> [PROBLEM STATEMENT]: Pull out every line of the material below that contains the string "Task", and copy those lines.
* BEGIN DATA *
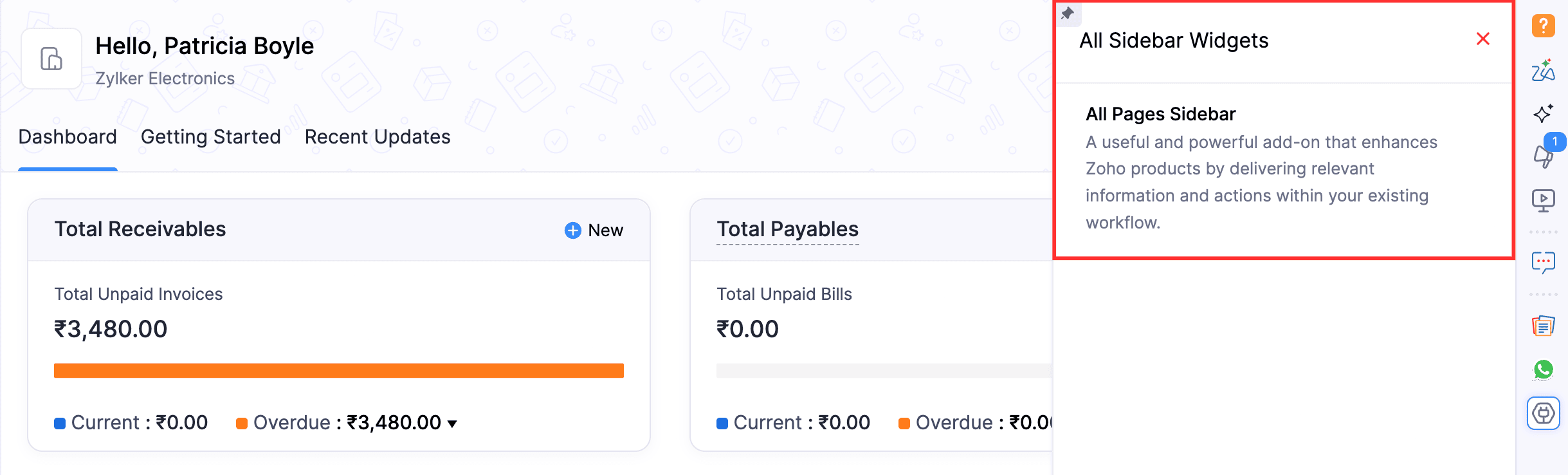
Task: Close the All Sidebar Widgets panel
Action: tap(1483, 39)
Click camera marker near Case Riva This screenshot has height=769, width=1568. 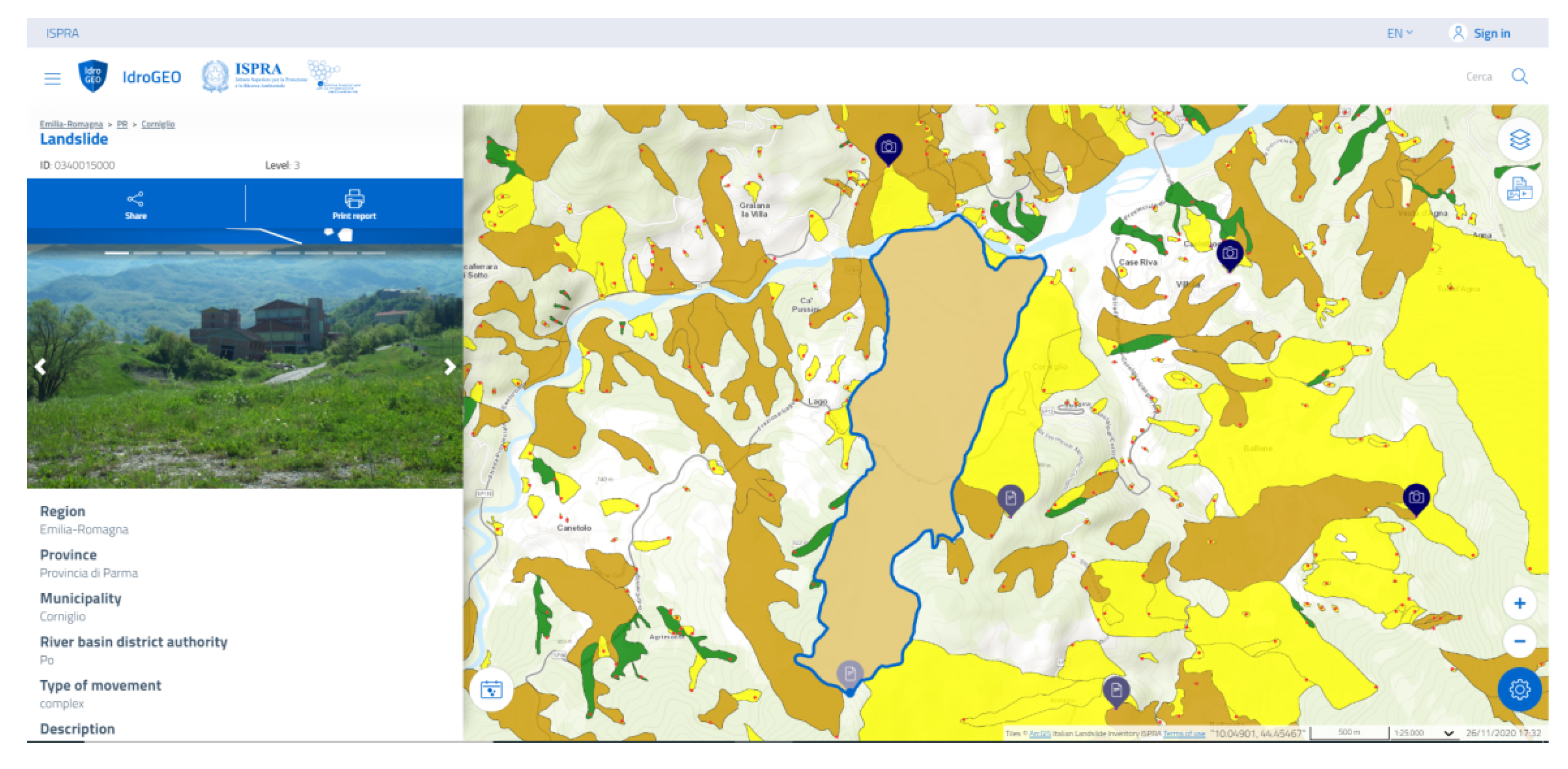1229,253
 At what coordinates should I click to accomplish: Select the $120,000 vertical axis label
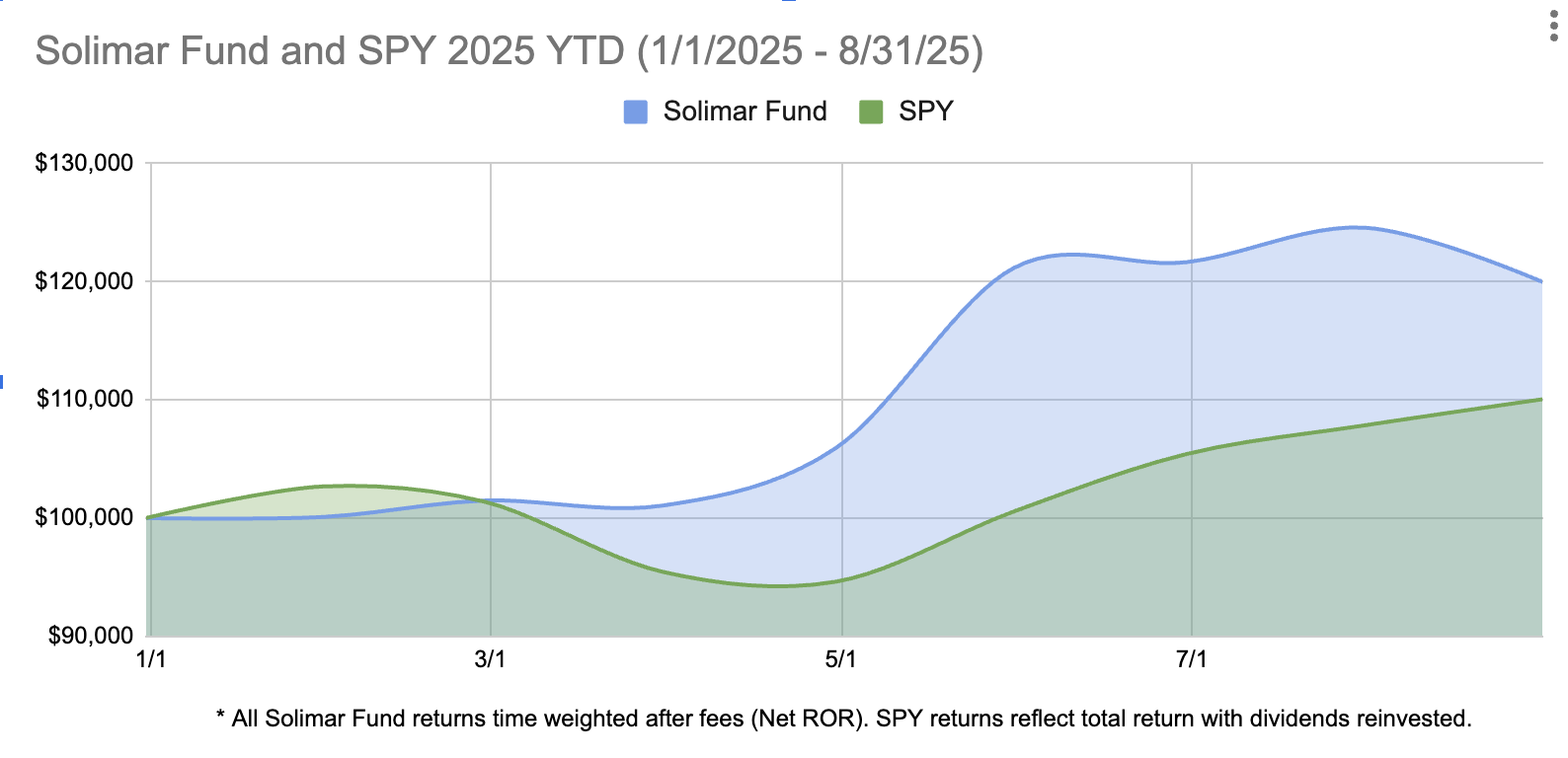[x=84, y=281]
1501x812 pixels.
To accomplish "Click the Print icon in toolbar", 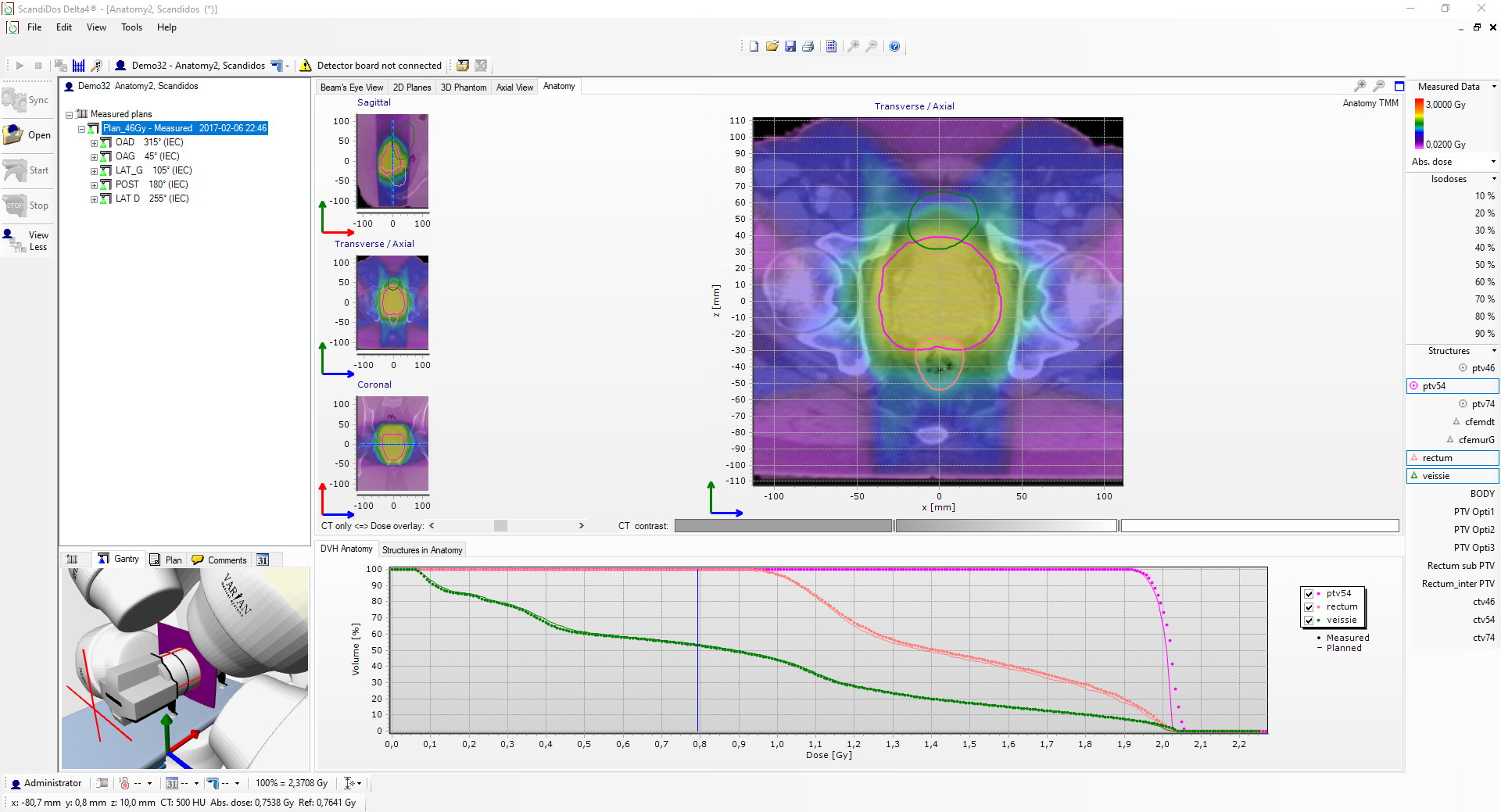I will coord(808,47).
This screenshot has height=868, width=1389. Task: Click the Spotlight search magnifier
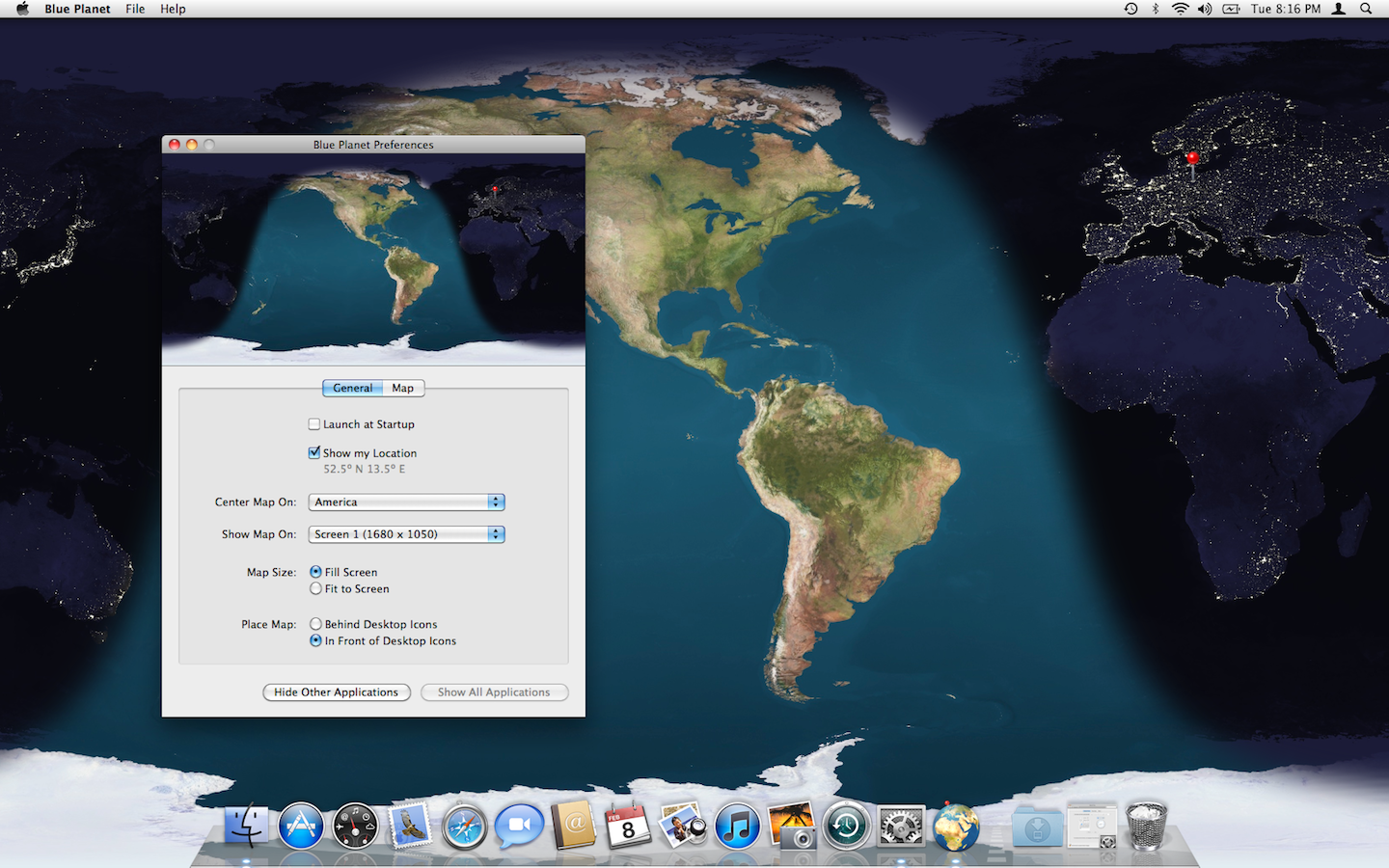(x=1366, y=9)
* END DATA *
> [EXERCISE ANSWER]:
Task: Close the All Sidebar Widgets panel
This screenshot has height=868, width=1389. Task: Click the Spotlight search magnifier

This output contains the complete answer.